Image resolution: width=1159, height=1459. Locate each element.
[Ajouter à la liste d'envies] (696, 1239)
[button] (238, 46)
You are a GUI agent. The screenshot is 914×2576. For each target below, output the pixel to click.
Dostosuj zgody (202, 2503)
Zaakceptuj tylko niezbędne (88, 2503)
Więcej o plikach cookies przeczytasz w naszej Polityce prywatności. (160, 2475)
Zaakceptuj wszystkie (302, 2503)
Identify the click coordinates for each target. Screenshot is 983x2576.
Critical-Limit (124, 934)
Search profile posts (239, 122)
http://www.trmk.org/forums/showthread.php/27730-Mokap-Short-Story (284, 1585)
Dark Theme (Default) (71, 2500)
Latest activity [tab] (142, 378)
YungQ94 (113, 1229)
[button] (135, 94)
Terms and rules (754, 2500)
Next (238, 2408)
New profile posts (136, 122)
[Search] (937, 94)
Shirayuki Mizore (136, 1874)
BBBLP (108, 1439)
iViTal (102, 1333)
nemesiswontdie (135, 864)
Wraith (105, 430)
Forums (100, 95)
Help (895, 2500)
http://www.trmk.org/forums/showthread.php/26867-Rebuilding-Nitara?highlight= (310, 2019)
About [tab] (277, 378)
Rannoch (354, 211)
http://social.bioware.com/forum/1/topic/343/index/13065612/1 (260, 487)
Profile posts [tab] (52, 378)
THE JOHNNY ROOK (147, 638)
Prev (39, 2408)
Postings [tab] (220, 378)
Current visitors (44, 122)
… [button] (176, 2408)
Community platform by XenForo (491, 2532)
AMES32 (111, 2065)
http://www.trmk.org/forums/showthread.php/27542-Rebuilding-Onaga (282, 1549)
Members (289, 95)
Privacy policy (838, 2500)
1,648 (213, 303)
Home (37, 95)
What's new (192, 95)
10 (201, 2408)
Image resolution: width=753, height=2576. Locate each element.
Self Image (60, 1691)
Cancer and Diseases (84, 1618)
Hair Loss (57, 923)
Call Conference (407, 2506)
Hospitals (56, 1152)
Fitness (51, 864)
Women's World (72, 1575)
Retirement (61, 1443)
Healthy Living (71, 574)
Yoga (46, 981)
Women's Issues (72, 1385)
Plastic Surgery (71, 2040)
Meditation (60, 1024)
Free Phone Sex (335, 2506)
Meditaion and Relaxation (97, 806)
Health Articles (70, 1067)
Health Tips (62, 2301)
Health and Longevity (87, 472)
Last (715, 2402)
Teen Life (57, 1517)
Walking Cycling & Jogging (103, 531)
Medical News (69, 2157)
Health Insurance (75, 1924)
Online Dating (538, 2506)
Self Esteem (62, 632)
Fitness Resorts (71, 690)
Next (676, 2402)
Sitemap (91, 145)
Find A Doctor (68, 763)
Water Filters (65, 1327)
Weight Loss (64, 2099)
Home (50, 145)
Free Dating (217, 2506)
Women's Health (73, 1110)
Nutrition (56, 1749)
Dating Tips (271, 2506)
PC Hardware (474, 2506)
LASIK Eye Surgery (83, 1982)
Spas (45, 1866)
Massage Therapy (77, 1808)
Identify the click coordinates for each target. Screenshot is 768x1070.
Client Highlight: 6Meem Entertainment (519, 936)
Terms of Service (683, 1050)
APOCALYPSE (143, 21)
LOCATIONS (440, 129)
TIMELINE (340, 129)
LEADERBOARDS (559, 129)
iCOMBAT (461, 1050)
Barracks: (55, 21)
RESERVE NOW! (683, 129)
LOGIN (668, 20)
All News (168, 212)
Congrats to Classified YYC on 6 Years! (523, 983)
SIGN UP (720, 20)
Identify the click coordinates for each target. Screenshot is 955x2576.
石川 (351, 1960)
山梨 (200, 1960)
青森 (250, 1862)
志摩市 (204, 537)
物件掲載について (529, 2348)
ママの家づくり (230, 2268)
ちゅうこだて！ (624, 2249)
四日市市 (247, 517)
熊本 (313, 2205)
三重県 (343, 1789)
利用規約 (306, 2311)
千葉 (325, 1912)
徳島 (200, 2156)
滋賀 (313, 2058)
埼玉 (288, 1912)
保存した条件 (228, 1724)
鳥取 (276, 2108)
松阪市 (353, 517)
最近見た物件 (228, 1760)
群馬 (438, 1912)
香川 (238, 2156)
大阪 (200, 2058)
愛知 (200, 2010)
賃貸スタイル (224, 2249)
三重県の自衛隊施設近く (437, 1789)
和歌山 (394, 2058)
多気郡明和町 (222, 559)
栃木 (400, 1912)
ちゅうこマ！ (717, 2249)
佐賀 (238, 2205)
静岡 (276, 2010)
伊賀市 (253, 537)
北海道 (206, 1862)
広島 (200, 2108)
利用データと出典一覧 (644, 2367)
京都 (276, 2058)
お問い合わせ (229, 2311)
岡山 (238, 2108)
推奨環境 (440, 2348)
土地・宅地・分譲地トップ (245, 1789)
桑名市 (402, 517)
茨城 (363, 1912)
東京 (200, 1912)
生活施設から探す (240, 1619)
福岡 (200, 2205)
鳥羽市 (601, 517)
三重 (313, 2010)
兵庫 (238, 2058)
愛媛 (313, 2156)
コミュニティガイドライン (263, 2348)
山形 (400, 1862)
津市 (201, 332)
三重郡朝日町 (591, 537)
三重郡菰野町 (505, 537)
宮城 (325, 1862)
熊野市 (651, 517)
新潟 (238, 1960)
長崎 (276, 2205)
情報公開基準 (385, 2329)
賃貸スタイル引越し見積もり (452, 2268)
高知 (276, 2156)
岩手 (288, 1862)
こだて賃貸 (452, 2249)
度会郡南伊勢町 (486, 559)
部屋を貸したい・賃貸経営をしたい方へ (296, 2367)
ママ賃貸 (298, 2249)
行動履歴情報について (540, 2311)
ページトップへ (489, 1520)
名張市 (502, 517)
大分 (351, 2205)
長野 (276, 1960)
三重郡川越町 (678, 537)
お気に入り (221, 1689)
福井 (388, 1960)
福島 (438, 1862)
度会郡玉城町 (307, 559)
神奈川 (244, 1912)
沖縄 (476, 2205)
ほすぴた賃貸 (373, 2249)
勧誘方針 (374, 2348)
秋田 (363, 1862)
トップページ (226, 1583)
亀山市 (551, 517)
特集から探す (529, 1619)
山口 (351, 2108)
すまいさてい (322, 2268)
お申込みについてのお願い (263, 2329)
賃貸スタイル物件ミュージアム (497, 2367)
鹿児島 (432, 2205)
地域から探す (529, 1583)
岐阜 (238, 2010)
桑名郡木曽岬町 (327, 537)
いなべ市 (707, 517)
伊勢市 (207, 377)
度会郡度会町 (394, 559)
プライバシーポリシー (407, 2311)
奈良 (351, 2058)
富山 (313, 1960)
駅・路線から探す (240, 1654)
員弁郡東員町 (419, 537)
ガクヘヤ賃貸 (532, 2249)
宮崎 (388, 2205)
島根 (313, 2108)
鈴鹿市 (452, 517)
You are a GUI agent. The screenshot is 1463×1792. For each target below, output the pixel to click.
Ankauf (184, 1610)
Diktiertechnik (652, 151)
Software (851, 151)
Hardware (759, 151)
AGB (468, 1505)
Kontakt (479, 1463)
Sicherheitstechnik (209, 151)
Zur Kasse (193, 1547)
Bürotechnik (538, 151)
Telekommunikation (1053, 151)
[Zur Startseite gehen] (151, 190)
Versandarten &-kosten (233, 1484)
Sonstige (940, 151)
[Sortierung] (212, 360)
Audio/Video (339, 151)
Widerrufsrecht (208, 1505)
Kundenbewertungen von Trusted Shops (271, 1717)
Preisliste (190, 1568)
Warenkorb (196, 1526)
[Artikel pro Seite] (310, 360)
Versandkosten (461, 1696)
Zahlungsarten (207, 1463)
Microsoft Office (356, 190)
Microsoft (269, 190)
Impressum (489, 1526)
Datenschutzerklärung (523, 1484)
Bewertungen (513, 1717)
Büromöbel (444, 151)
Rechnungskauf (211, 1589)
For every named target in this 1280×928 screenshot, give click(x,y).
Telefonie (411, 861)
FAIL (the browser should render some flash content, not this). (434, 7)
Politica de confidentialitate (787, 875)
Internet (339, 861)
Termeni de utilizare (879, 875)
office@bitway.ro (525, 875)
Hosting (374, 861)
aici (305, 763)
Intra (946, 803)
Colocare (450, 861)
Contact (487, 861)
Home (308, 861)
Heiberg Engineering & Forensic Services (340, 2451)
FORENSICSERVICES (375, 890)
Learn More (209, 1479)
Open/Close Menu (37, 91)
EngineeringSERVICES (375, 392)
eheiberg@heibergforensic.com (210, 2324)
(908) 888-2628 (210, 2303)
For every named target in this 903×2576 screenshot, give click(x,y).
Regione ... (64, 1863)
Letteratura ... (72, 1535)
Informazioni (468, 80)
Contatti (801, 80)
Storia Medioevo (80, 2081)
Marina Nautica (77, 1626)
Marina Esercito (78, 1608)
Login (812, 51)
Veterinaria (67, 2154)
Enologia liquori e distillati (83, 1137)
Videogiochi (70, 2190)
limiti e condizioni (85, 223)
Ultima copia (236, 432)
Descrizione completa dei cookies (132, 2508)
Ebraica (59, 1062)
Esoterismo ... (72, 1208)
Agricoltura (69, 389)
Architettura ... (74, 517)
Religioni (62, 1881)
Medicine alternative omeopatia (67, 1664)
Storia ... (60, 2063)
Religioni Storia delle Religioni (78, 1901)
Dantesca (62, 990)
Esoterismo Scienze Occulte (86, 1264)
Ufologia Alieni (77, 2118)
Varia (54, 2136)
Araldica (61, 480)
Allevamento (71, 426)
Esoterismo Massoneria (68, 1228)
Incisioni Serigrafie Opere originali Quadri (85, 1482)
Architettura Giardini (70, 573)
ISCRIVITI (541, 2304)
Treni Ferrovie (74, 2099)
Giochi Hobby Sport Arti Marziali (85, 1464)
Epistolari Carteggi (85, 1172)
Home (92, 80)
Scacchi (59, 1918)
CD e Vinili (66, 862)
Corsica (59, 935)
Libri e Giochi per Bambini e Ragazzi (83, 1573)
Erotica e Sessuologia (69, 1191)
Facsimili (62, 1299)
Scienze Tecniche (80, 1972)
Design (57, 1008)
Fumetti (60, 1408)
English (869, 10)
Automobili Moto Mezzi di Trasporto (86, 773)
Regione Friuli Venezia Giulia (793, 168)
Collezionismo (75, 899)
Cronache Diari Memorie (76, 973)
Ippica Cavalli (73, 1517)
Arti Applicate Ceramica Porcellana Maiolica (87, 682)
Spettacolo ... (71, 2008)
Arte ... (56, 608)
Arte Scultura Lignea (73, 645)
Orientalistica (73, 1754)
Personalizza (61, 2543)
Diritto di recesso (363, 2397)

Stated goal
Reproduce the entries above word for word, starting with the line that contains "For every named target in this 1280×928" and continuing through the line that contains "Home (92, 80)", with both of those lines included.

Output below
For every named target in this 1280×928 screenshot, give click(x,y).
Telefonie (411, 861)
FAIL (the browser should render some flash content, not this). (434, 7)
Politica de confidentialitate (787, 875)
Internet (339, 861)
Termeni de utilizare (879, 875)
office@bitway.ro (525, 875)
Hosting (374, 861)
aici (305, 763)
Intra (946, 803)
Colocare (450, 861)
Contact (487, 861)
Home (308, 861)
Heiberg Engineering & Forensic Services (340, 2451)
FORENSICSERVICES (375, 890)
Learn More (209, 1479)
Open/Close Menu (37, 91)
EngineeringSERVICES (375, 392)
eheiberg@heibergforensic.com (210, 2324)
(908) 888-2628 (210, 2303)
For every named target in this 903×2576 screenshot, give click(x,y).
Regione ... (64, 1863)
Letteratura ... (72, 1535)
Informazioni (468, 80)
Contatti (801, 80)
Storia Medioevo (80, 2081)
Marina Nautica (77, 1626)
Marina Esercito (78, 1608)
Login (812, 51)
Veterinaria (67, 2154)
Enologia liquori e distillati (83, 1137)
Videogiochi (70, 2190)
limiti e condizioni (85, 223)
Ultima copia (236, 432)
Descrizione completa dei cookies (132, 2508)
Ebraica (59, 1062)
Esoterismo ... (72, 1208)
Agricoltura (69, 389)
Architettura ... (74, 517)
Religioni (62, 1881)
Medicine alternative omeopatia (67, 1664)
Storia ... (60, 2063)
Religioni Storia delle Religioni (78, 1901)
Dantesca (62, 990)
Esoterismo Scienze Occulte (86, 1264)
Ufologia Alieni (77, 2118)
Varia (54, 2136)
Araldica (61, 480)
Allevamento (71, 426)
Esoterismo Massoneria (68, 1228)
Incisioni Serigrafie Opere originali Quadri (85, 1482)
Architettura Giardini (70, 573)
ISCRIVITI (541, 2304)
Treni Ferrovie (74, 2099)
Giochi Hobby Sport Arti Marziali (85, 1464)
Epistolari Carteggi (85, 1172)
Home (92, 80)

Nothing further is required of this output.